Soms beslist de oogarts om één oog gedurende enkele uren per dag af te plakken om het andere minder goede oog maximaal te stimuleren. Hierbij is een strikte opvolging van zéér groot belang! Wanneer het zicht van de beide ogen gelijk wordt, zal de oogarts het afplakken geleidelijk aan afbouwen. Dit mag zeker niet te snel gebeuren, anders zal het minder goede oog snel terug hervallen!). Het afplakken is dus NIET bedoeld om het scheelzien te verminderen, maar WEL om het zicht van de beide ogen gelijk te krijgen.

Hoe en wanneer wordt eventueel scheelzien behandeld?

Soms zal het scheelzien verminderen met het dragen van een juiste brilcorrectie. Indien dit niet het geval is, dan is meestal een operatie nodig om de oogjes recht te zetten. Dit wordt dan in overleg met de ouders gepland.

Strabisme (=scheelzien)

Wat is strabisme?

Scheelzien is een afwijking van de stand van de ogen. De ogen zijn niet op hetzelfde punt gericht. Het treft zowel kinderen als volwassenen. 

Welke soorten  strabisme bestaan er?

Strabisme kan aangeboren zijn of verworven.
Strabisme kan één oog treffen, afwisselend elk oog of beiden.
De afwijking kan horizontaal zijn :
naar binnen-> esotropie
naar buiten -> exotropie
De afwijking kan verticaal zijn.
Een combinatie van beiden is eveneens mogelijk.
Strabisme kan gepaard gaan met dubbelzien, maar niet noodzakelijk. 

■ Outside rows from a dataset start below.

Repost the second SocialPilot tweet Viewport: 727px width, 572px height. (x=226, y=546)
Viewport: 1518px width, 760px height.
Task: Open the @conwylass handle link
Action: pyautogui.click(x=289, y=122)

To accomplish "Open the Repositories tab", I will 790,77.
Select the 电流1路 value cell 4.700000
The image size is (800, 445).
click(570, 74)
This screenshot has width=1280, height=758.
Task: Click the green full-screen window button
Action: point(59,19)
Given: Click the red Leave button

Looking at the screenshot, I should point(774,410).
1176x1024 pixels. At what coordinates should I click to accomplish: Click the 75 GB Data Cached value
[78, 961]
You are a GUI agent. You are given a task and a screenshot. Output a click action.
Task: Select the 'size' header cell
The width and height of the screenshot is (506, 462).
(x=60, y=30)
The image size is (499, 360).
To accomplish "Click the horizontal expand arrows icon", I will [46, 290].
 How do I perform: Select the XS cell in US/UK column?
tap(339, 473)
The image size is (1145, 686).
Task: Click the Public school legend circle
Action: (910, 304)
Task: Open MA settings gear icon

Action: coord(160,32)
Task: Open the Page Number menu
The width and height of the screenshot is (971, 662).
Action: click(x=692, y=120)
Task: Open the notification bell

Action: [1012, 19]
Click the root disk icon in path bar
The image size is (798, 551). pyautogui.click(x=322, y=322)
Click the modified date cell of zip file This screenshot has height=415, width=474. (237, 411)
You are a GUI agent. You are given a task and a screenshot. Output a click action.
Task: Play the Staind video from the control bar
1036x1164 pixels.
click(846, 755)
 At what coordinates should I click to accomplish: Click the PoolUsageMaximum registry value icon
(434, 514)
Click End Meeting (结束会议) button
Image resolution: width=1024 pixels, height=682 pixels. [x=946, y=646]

Wat zijn de mogelijke oorzaken van een scheelziend oog ?

  • Familiale belasting
  • Een refractieafwijking, te corrigeren met een bril
  • Een oogziekte met slechtziendheid tot gevolg
  • Een verlamming van een oogspier
  • Een neurologische ziekte

Hoe wordt scheelzien vastgesteld?

Bij kinderen: de screening door Kind en Gezin en het CLB kunnen scheelzien detecteren, maar vaak komen ouders spontaan naar de oogarts.
Volwassenen komen op eigen initiatief of worden verwezen omwille van een ziektebeeld (oogheelkundig of neurologisch).

Wat zijn mogelijke behandelingen? 

Strabismebehandeling is een traject.
Bij kinderen is de eerste stap nagaan of een brilcorrectie de oplossing is.
Tegelijkertijd wordt amblyopiebehandeling (zie ‘lui oog’) opgestart als de oogarts dit nodig vindt.
Chirurgie op de oogspieren is vaak nodig bij kinderen als “brillen” niet of onvoldoende helpt. Tussen de vaststelling en chirurgie kunnen enkele jaren verlopen.
Bij volwassenen zal, afhankelijk van de oorzaak, sneller overgegaan worden tot chirurgie.

Hoe wordt chirurgie voorbereid en uitgevoerd?

De oogarts werkt samen met de orthoptist die de scheelzienshoek in verschillende omstandigheden meet (ver, dichtbij, in prikkelarme omgeving, met en zonder correctie…). Als twee tot meer metingen dezelfde afwijking tonen, wordt een chirurgisch plan opgemaakt. De voorkeursprocedure is om de spieren die te hard trekken te ontspannen door ze van de oogbol los te maken en op een andere plaats vast te maken waar ze minder kracht uitoefenen op de oogbol. De operatie gebeurt steeds onder algemene verdoving. 

Herstel

Kribbe-, school- en werkverlet is maximum een week. Postoperatief worden oogdruppels gegeven gedurende een week ter bevordering van de genezing. De operatie is niet erg pijnlijk. In het begin zoeken de ogen opnieuw evenwicht en is tijdelijk dubbelzien mogelijk.  Controles zijn in regel daags na de operatie, na 1 maand en na 6 maanden.